L’**ACRE** (exonération partielle de cotisations sociales pendant la première année) est accessible aux étudiants-entrepreneurs de moins de 26 ans — voir ACRE.
Retraité + freelance
Le cumul emploi-retraite a été significativement assoupli par la loi n° 2014-40 du 20 janvier 2014, puis à nouveau par la réforme de 2023.
Cumul intégral
Si votre retraite est liquidée à taux plein (départ après l’âge légal et carrière complète, ou départ après l’âge d’annulation de la décote), vous pouvez cumuler sans aucun plafond votre pension de retraite avec des revenus d’activité freelance.
Depuis le 1er septembre 2023, les cotisations versées sur cette nouvelle activité ouvrent par ailleurs droit à une seconde pension (dans la limite d’un plafond annuel), ce qui n’était pas le cas auparavant.
Cumul partiel
Si votre retraite n’est pas liquidée à taux plein (départ anticipé, carrière incomplète), le cumul est plafonné. Vos revenus d’activité freelance ne peuvent excéder le plus élevé des deux montants suivants :
- Le dernier salaire d’activité perçu avant la liquidation de la pension.
- 160 % du SMIC.
En cas de dépassement, vos pensions sont réduites proportionnellement du montant excédant le plafond.
La micro-entreprise est souvent privilégiée par les retraités freelance pour sa simplicité administrative : pas de bilan, pas d’expert-comptable obligatoire, cotisations forfaitaires prélevées directement sur le chiffre d’affaires. Voir micro-entreprise.
Demandeur d’emploi + freelance
Un demandeur d’emploi indemnisé peut créer une activité freelance tout en conservant un soutien financier de France Travail (ex Pôle Emploi). Deux dispositifs sont au choix.
Maintien partiel de l’ARE
L’**ARE** continue d’être versée tous les mois, mais son montant est diminué d’une partie des revenus générés par l’activité freelance (70 % du revenu d’activité déclaré, dans la limite du salaire de référence). La durée totale d’indemnisation reste intacte : les jours non consommés sont reportés en fin de période.
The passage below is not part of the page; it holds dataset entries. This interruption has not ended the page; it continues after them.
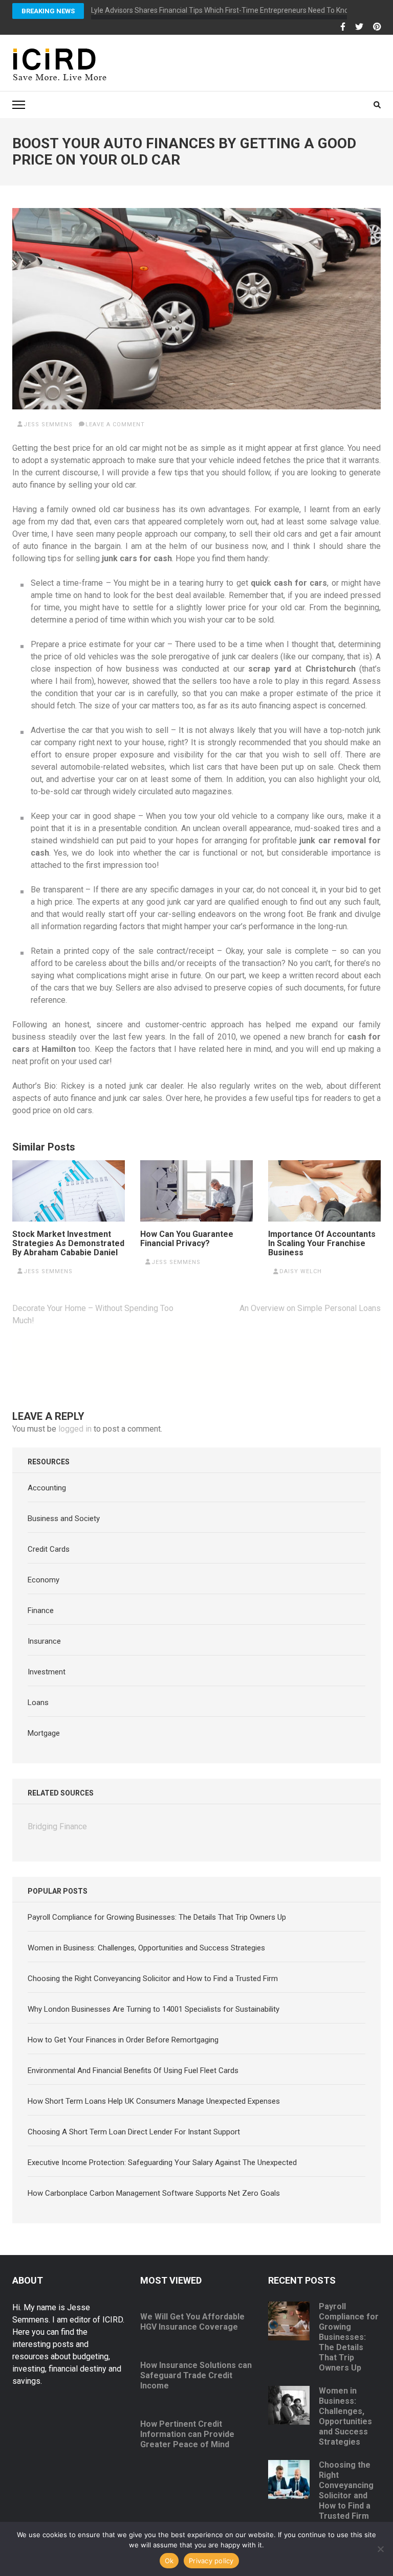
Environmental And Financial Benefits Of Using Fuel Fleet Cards (133, 2070)
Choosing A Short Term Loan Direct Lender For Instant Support (134, 2131)
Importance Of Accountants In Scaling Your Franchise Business (322, 1243)
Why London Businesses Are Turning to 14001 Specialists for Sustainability (153, 2009)
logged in (75, 1429)
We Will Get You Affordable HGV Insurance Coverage (192, 2322)
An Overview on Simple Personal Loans (310, 1308)
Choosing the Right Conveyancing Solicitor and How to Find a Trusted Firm (153, 1978)
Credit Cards (49, 1549)
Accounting (47, 1487)
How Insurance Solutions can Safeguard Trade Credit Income (196, 2375)
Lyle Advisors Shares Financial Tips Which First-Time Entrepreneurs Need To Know (222, 10)
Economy (43, 1579)
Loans (38, 1702)
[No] (380, 2549)
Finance (41, 1610)
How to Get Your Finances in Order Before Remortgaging (123, 2039)
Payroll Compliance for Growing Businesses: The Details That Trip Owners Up (157, 1917)
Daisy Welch (300, 1271)
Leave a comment (115, 424)
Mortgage (44, 1733)
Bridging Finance (57, 1826)
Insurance (44, 1641)
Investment (47, 1671)
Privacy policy (211, 2561)
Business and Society (64, 1518)
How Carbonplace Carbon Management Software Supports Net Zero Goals (154, 2193)
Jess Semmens (48, 424)
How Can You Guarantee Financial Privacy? (186, 1239)
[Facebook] (342, 27)
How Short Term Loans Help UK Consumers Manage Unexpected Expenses (154, 2101)
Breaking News (48, 11)
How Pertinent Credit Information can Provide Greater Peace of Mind (187, 2434)
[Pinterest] (377, 27)
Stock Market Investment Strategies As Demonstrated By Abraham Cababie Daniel (68, 1243)
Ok (169, 2561)
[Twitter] (359, 27)
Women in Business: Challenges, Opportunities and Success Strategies (146, 1947)
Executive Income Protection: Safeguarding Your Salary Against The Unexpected (162, 2162)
C’est l’option par défaut, automatique dès lors que vous déclarez votre activité à France Travail. Adaptée si votre activité freelance démarre lentement.
ARCE — versement en capital
L’**ARCE** verse 60 % de vos droits ARE restants en deux fois (à la création de l’activité, puis 6 mois plus tard si l’activité est toujours en cours). Vous renoncez en contrepartie au maintien mensuel de l’ARE.
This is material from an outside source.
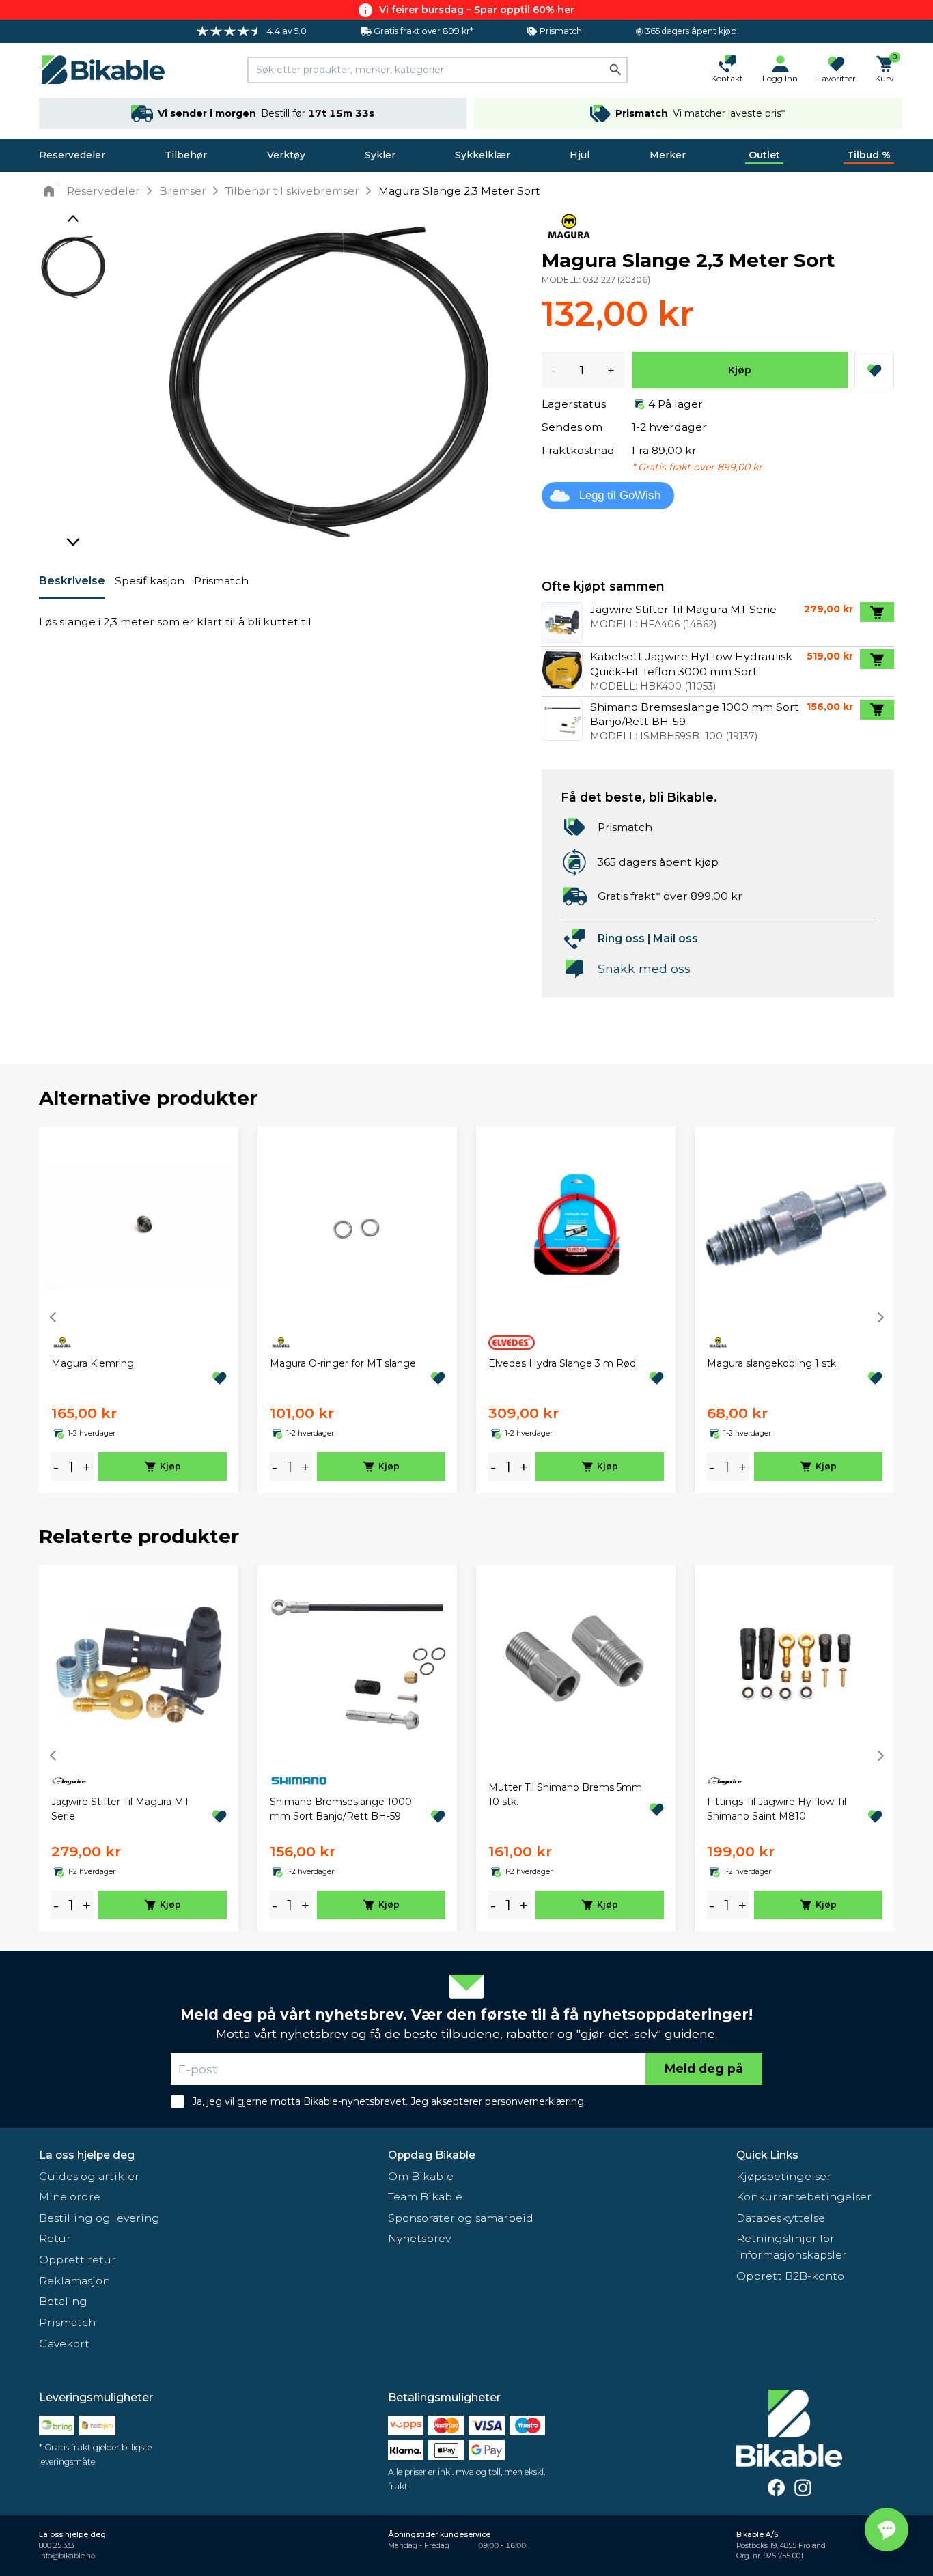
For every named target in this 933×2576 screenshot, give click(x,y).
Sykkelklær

L’ARCE est plus adaptée si vous avez un besoin de trésorerie immédiat (achat d’équipement, dépôt de capital social, premiers mois sans facturation) et si vous êtes raisonnablement confiant dans le démarrage de l’activité.
L’**ACRE** (exonération partielle de cotisations sociales pendant la première année d’activité) est cumulable avec l’ARE comme avec l’ARCE — voir ACRE.
Récapitulatif
| Statut principal | Cumul autorisé ? | Autorisation préalable | Plafond de revenu |
|---|---|---|---|
| Salarié du privé | Oui par défaut | Non (sauf clause contractuelle) | Aucun (hors durée max. de travail) |
| Fonctionnaire | Activités accessoires limitatives | Oui, hiérarchique | Selon l’activité accessoire |
| Étudiant | Oui | Non | Aucun |
| Retraité (taux plein) | Oui, cumul intégral | Non | Aucun |
| Retraité (taux partiel) | Oui, plafonné | Non | Dernier salaire ou 160 % du SMIC |
| Demandeur d’emploi | Oui (ARE ou ARCE) | Déclaration à France Travail | Aucun (ARE recalculée chaque mois) |
Freelancer est conçu pour minimiser le temps administratif d’une activité secondaire — automatisation des relances clients, génération des déclarations URSSAF micro, suivi du chiffre d’affaires en temps réel pour ne pas dépasser les plafonds applicables (étudiant, fonctionnaire, retraité à taux partiel).
Pour aller plus loin
- Quel type d’entreprise créer ? — choisir le statut juridique adapté à une activité secondaire.
- Micro-entreprise — le statut le plus utilisé en cumul.
- ACRE — l’exonération de cotisations en première année, accessible dans la plupart des cas de cumul.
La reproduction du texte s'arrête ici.